The withering glance which Lucilla cast in the direction of the screen. "Come up and speak to me!" she repeated.
"And why not, pray? Rubbish!" laughed Miss Dawson, rattling the teacups she was washing. "What does it matter in the end? Comes to the same thing when you do know them."
"You and I look at such things from a different point of view."
"Heap of nonsense!" Miss Dawson shrilled. "Your father was a lawyer that failed and couldn't pay his debts; mine was a bankrupt greengrocer. Both of 'em's dead now, and one as good as another; and us, too."
It was not the first time Lucilla had heard the argument; she listened to it now with compressed lips, in silence. Then she went to the mantelpiece, made an entry in a memorandum book lying there, tore out the page, counted the money in the bag which hung at her side, piled it upon the loose leaf, which she folded around it, preparatory to carrying it to the desk in the shop below.
"If you don't want to know the man, say you've never met him before, and bounce it," Miss Dawson called after her in contemptuous tones as she disappeared.
Two short flights of stairs led from shop to tearoom, and these were divided by a small landing, where spare cups and saucers and teapots were stacked. From the upper flight the lower was invisible. Lucilla, descending, was unaware therefore of the gentleman coming up until she met him on the square of landing beneath the unshaded gaslight. He held a great, loose bunch of long-stalked violets in his hand; and he was, of course, Lucilla's partner at the heavenly dance, Captain Finch.

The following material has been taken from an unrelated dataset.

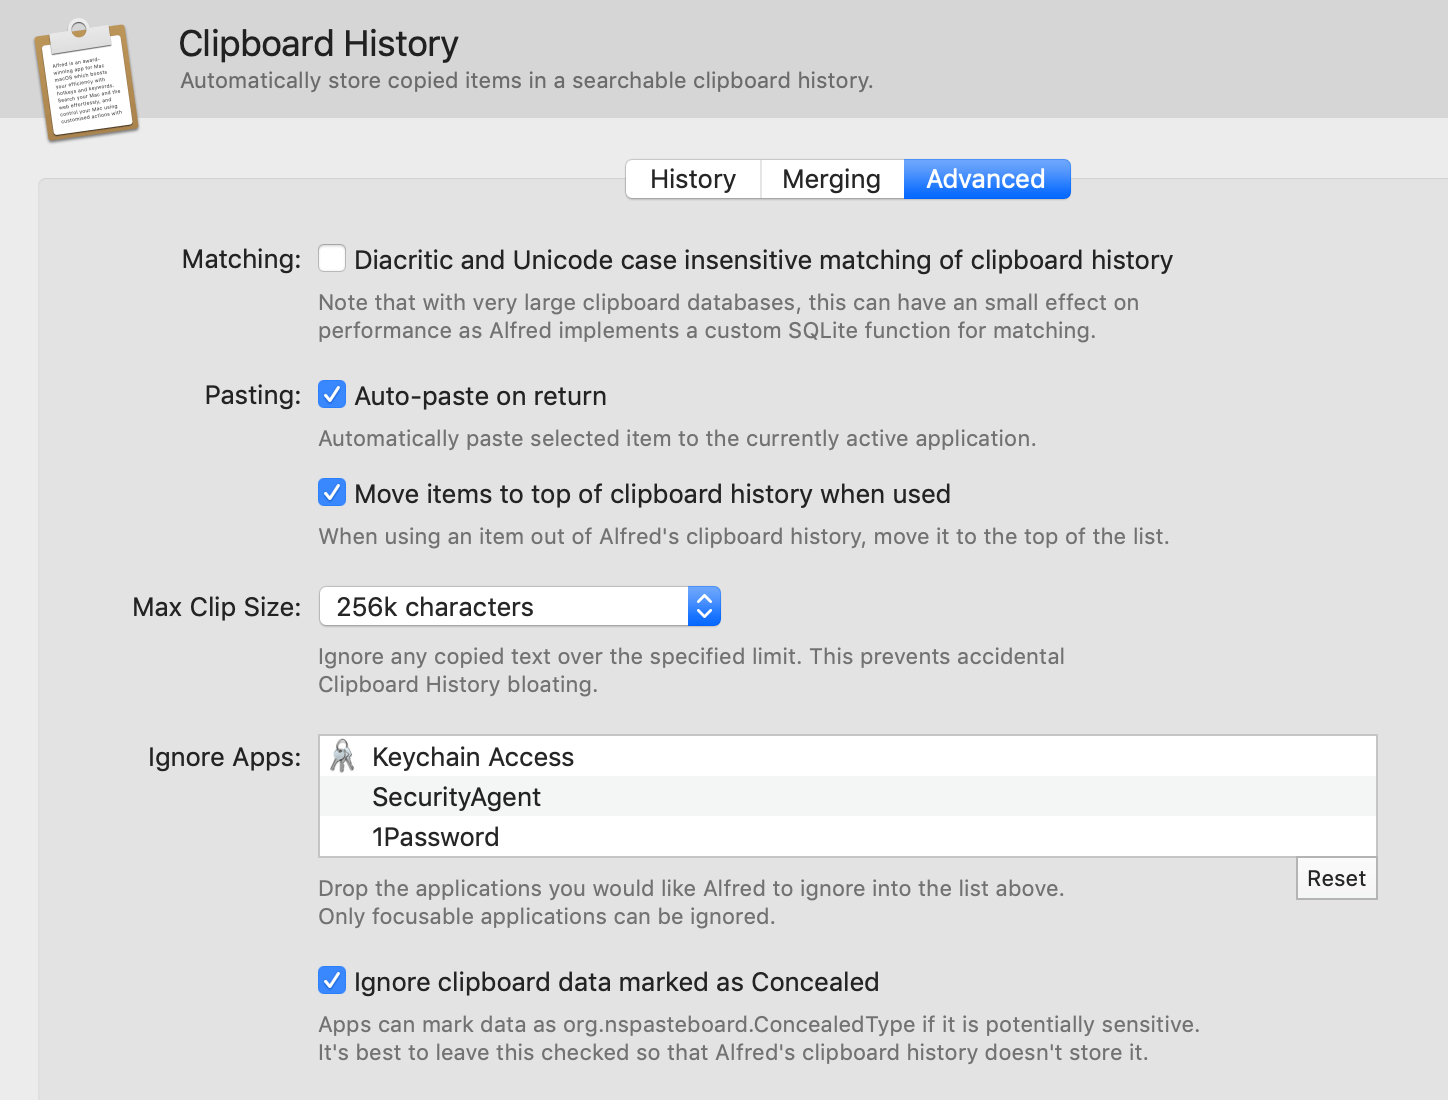Toggle the Auto-paste on return checkbox on
The width and height of the screenshot is (1448, 1100).
(x=331, y=394)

Lucilla's heart beat tumultuously, her face turned white. "Bounce it," said the practical Miss Dawson's voice in her ears. She kept her head up, therefore did not notice the proffered hand, would have passed the gentleman by.
"Miss Mavis, I have brought you some violets," he said.
"You are mistaken. My name is Miss Browne," said Lucilla. "I do not accept flowers from men I do not know."